Compilation album by Black Sabbath / Heaven & Hell
- Released: 3 April 2007
- Recorded: 1980–1982, 1992, 2007
- Genre: Heavy metal
- Length: 79:27
- Label: Rhino Warner Bros.
- Producer: Black Sabbath

Black Sabbath chronology
| Greatest Hits 1970–1978 (2006) | Black Sabbath: The Dio Years (2007) | Live at Hammersmith Odeon (2007) |

Tour Edition cover
- The UK Tour Edition cover

= Black Sabbath: The Dio Years =

Black Sabbath: The Dio Years is a 2007 compilation CD of material recorded by the English heavy metal band Black Sabbath during vocalist Ronnie James Dio's tenure in the band.

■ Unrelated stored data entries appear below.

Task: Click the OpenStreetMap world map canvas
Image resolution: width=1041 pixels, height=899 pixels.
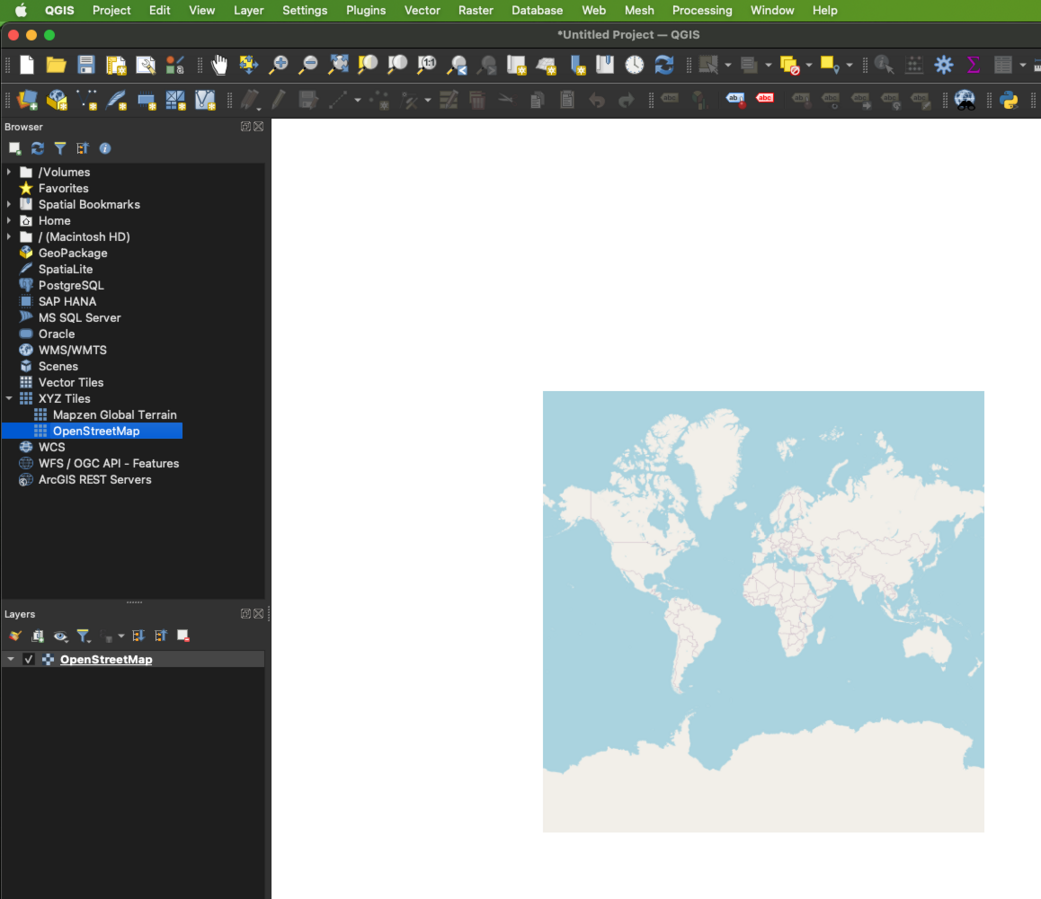Action: (763, 611)
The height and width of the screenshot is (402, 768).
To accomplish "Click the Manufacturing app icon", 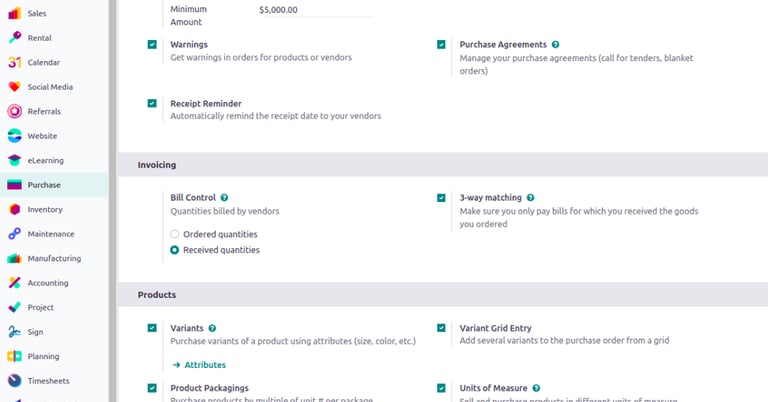I will point(15,258).
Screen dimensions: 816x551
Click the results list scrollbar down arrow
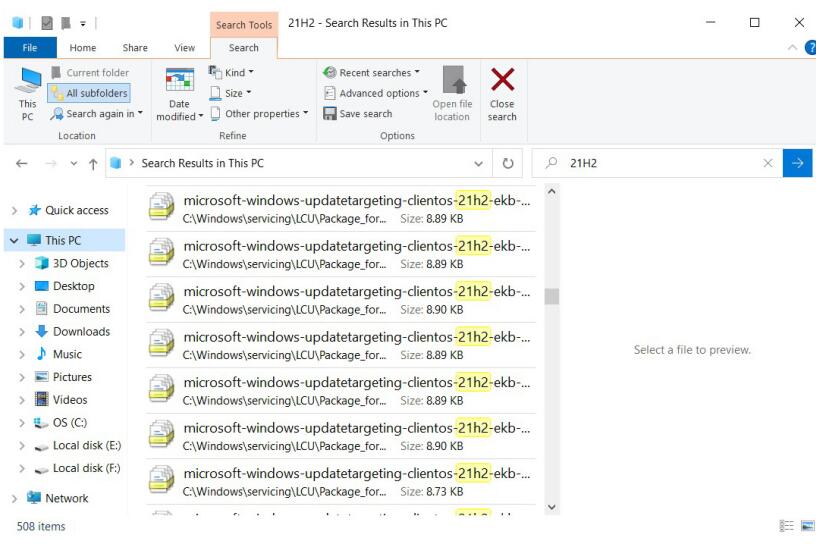[552, 507]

The CD contains remastered tracks taken from the studio albums Heaven and Hell (1980), Mob Rules (1981), and Dehumanizer (1992), as well as a live version of the song "Children of the Sea" taken from the live album Live Evil (1982). It also contains three songs that were recorded in 2007: "The Devil Cried", "Shadow of the Wind", and "Ear in the Wall".

It was reported that the collection was first conceived of as a box set including all albums from Heaven and Hell to The Eternal Idol. This idea was eventually scrapped, and instead a box set was planned to feature just the four albums recorded from the Dio era of the band. This second idea was put aside, though would eventually be revisited as The Rules of Hell, a box set released in the summer of 2008.

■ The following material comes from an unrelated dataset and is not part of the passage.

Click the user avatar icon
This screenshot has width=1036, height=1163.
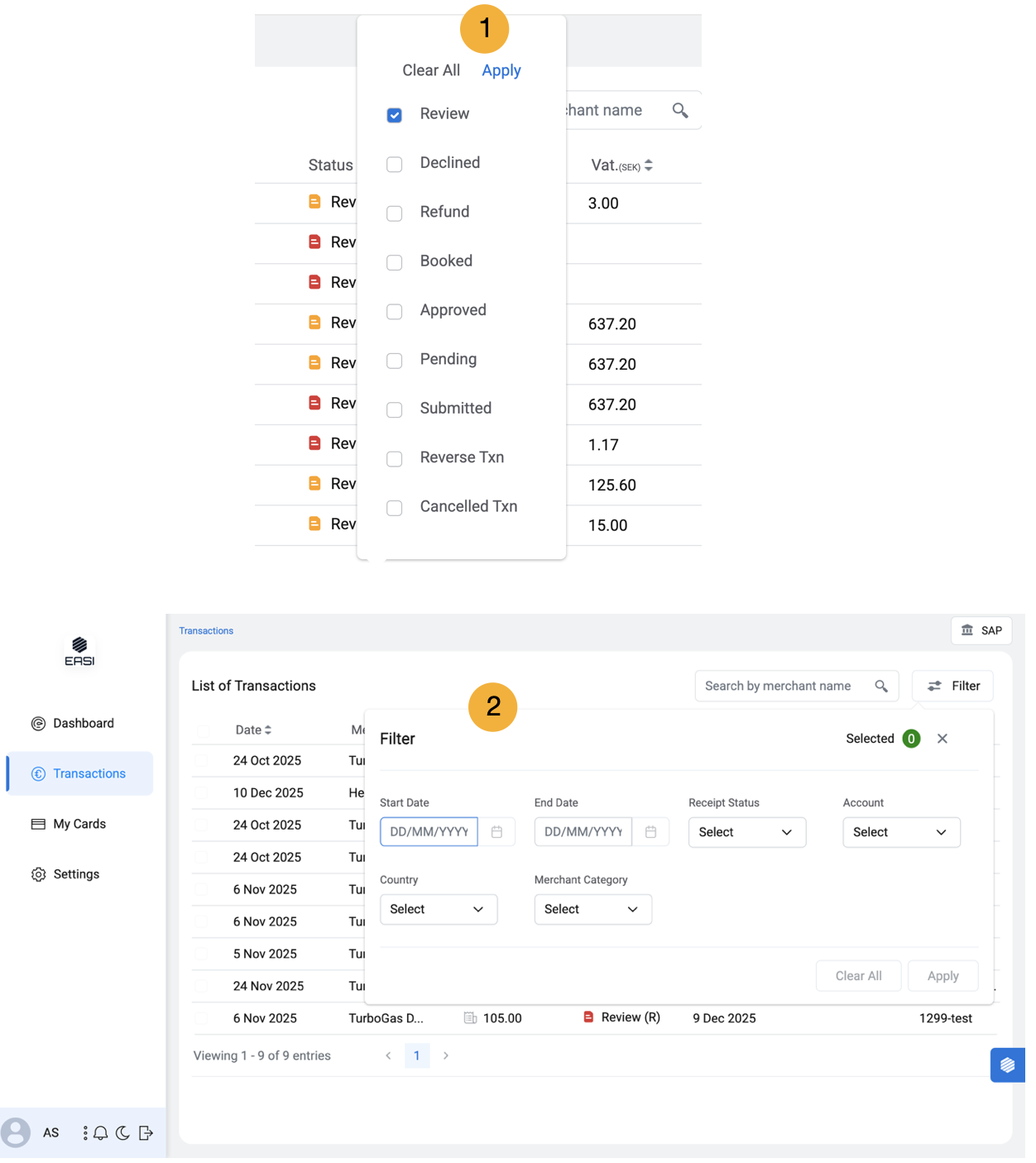(x=16, y=1132)
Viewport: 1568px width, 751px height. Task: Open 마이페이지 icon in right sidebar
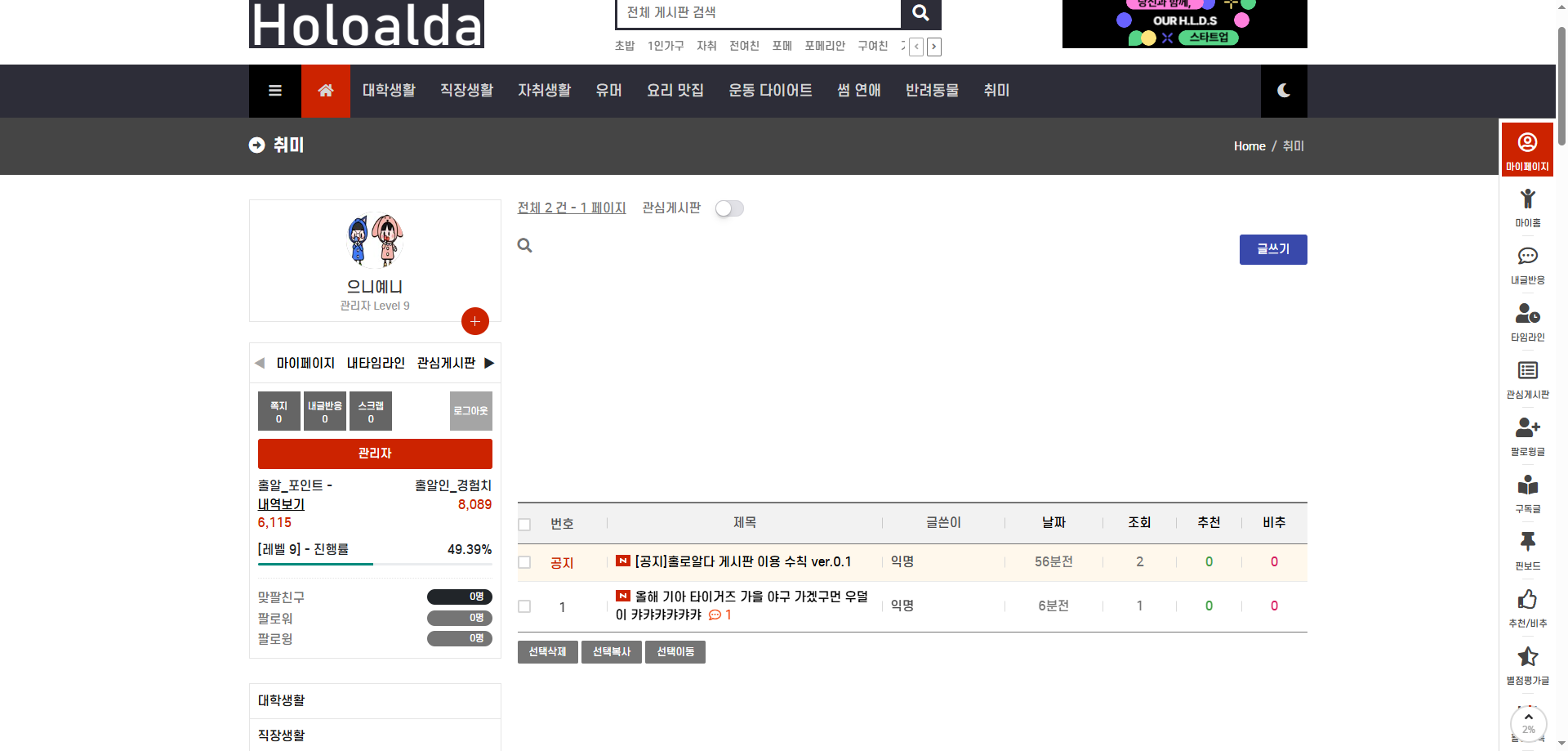click(x=1527, y=149)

In an interview conducted by Martin Popoff, Tony Iommi revealed that originally two new tracks were planned, but after recording three new songs the original plan was changed to accommodate all three tracks in the compilation.

On 23 February 2007, both Eddie Trunk and Sirius Satellite Radio unveiled the song "The Devil Cried" from the upcoming album. Rhino Records subsequently made the track available (for preview only) on 26 February 2007. "The Devil Cried" was released as a single on 13 March 2007.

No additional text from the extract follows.